Microsoft 365 Uygulamaları Artık ActiveX’i Varsayılan Olarak Devre Dışı Bırakıyor
Microsoft, Office belgelerinde yıllardır kullanılan ancak ciddi güvenlik açıklarına neden olan ActiveX desteğini Microsoft 365 uygulamalarında varsayılan olarak devre dışı bırakıyor. Bu değişiklik, geçen yıl Office 2024 sürümünde yapılan benzer bir hamleyi takip ediyor.
Nisan ayı itibarıyla, Windows sürümündeki Microsoft Word, Excel, PowerPoint ve Visio uygulamaları, hiçbir uyarı göstermeden tüm ActiveX içeriklerini otomatik olarak devre dışı bırakacak. Zaten Mac ve web tabanlı Office sürümleri, bu özelliği hiçbir zaman desteklememişti.
Microsoft tarafından yapılan açıklamada, önceki varsayılan ayarın kullanıcıya “minimum kısıtlamayla tüm denetimleri etkinleştirme” seçeneği sunduğu, bunun ise kötü niyetli kişiler tarafından sosyal mühendislik veya zararlı dosyalar yoluyla istismar edilebildiği belirtildi. Yeni ayarla birlikte bu kontrol tamamen engellenecek. Böylece kötü amaçlı yazılım ya da izinsiz kod çalıştırma riskleri önemli ölçüde düşürülecek.
Değişiklik Beta Sürümde Sunuldu, Tüm Kullanıcılara Yayınlanacak
Yeni güvenlik güncellemesi, şu anda Microsoft 365 Beta Kanalı’nda 2504 (Yapı 18730.20030) sürümüyle birlikte sunulmuş durumda. Kısa süre içinde tüm Windows kullanıcılarına yayılması bekleniyor.
Bu değişiklik, ActiveX’in tamamen kaldırılması anlamına gelmiyor. Kurumsal yapılar dilerse bu özelliği tekrar etkinleştirebilecek. Bireysel kullanıcılar da Ayarlar menüsünden sırasıyla şu adımları izleyerek ActiveX kullanımını değiştirebilir: Dosya > Seçenekler > Güven Merkezi > Güven Merkezi Ayarları > ActiveX Ayarları.
İlk kez 1996 yılında kullanıma sunulan ActiveX, Internet Explorer ve Microsoft Office üzerinden etkileşimli içerikler oluşturmayı mümkün kılmıştı. Belgelerdeki düğmeler ve kontrol listeleri gibi öğeler, belge içinde işlem yapılmasını sağlasa da, zamanla kötü amaçlı yazılım yaymak için ideal bir araç hâline geldi.
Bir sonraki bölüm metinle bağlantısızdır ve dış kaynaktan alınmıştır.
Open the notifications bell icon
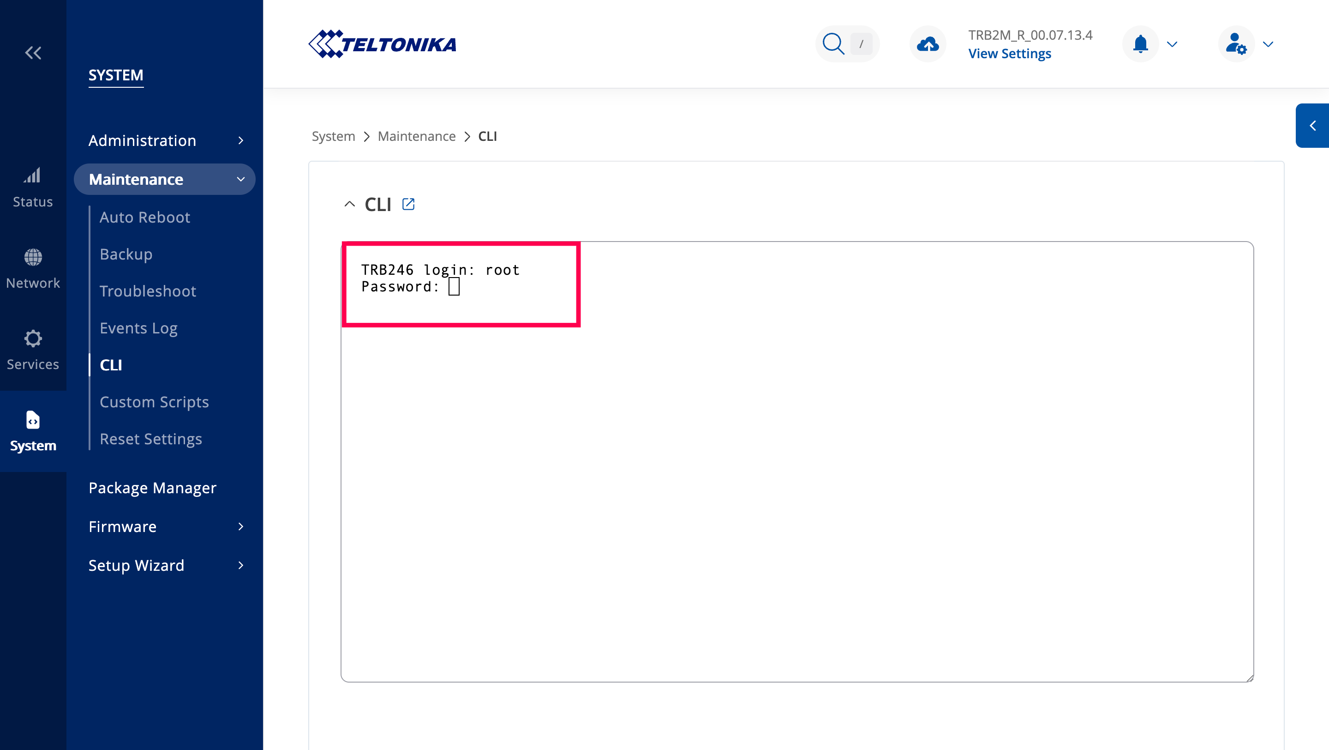Viewport: 1329px width, 750px height. [x=1140, y=44]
ActiveX uzun süredir, Windows ayarlarının veya dosyalarının kötü amaçlı belgelerle değiştirilmesine imkân tanıyan açıklarla gündemdeydi. Microsoft, bu tür dosyaların otomatik olarak çalışmasını daha önce engellemişti ancak kullanıcıların “İçeriği Etkinleştir” seçeneğine tıklaması hâlinde tehlike devam ediyordu. Bu yeni düzenlemeyle birlikte, bu seçenek de varsayılan olarak ortadan kalkıyor.
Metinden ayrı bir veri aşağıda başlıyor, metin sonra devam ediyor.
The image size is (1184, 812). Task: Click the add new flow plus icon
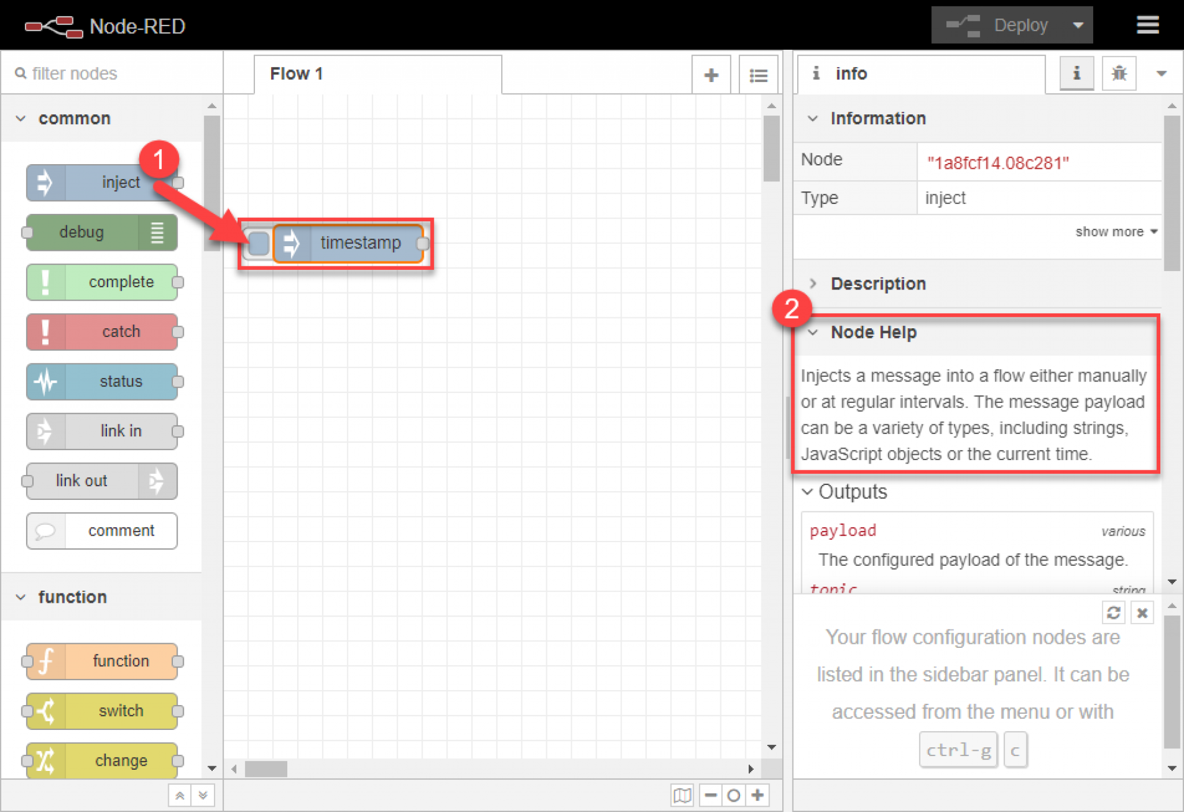(x=711, y=75)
Bu karar, Microsoft’un ActiveX teknolojisini Office uygulamalarından kademeli olarak tamamen kaldırma sürecinin son adımı olarak değerlendiriliyor. Ancak bazı belgeler yalnızca ActiveX ile çalıştığı için, şirket bu özelliği hemen tamamen sonlandırmak yerine temkinli ilerliyor.
Microsoft, 2022 yılında da VBA (Visual Basic for Applications) makrolarını otomatik olarak engelleme kararı almıştı. Bu karar, Office 2021, Office 2019, Office 2016 ve Office 2013 gibi tüm sürümler için geçerli olmuştu.